**Task prompt:**
All of the entries must be reproduced exactly, with no images carried over.

**Extracted information:**

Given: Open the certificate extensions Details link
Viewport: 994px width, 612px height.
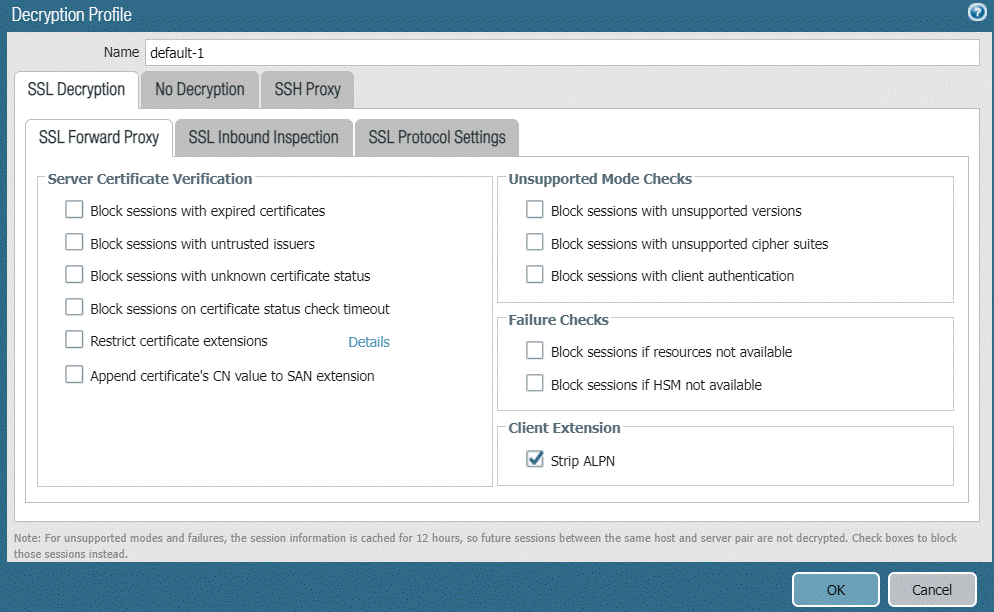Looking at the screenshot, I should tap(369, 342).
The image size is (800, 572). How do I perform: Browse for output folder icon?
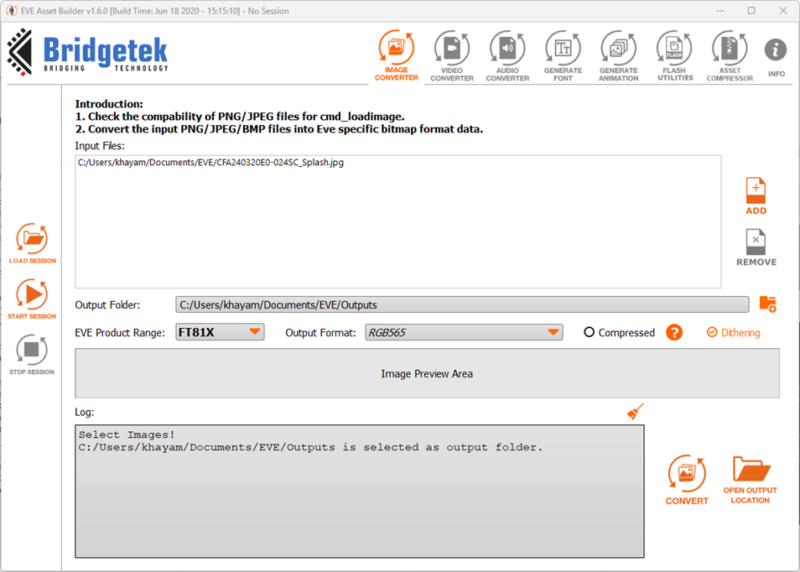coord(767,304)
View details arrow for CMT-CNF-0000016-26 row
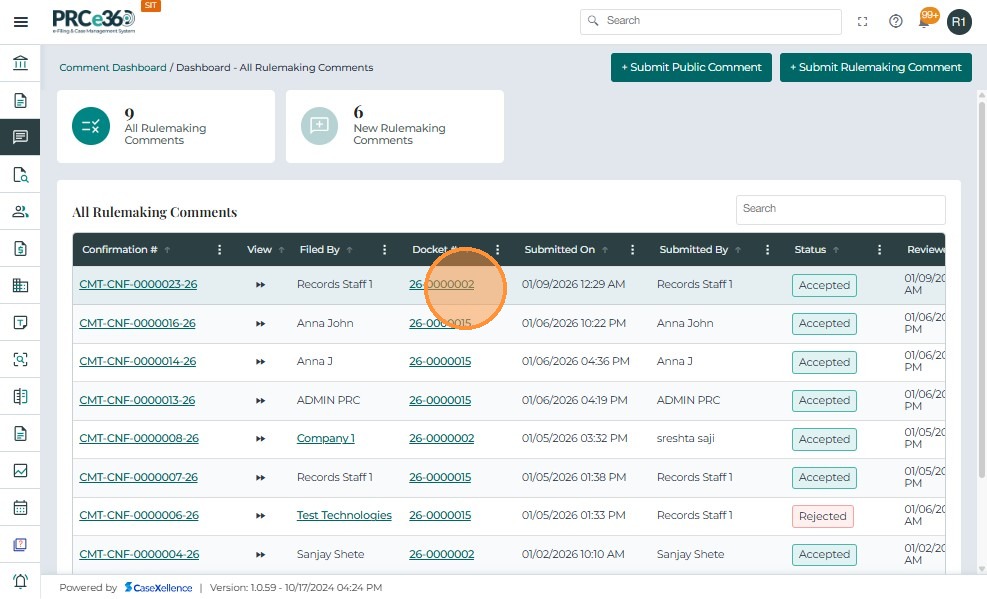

**Response area:**
Given: Open the certificate extensions Details link
Viewport: 994px width, 612px height.
Looking at the screenshot, I should tap(369, 342).
The image size is (800, 572). How do I perform: Browse for output folder icon?
coord(767,304)
View details arrow for CMT-CNF-0000016-26 row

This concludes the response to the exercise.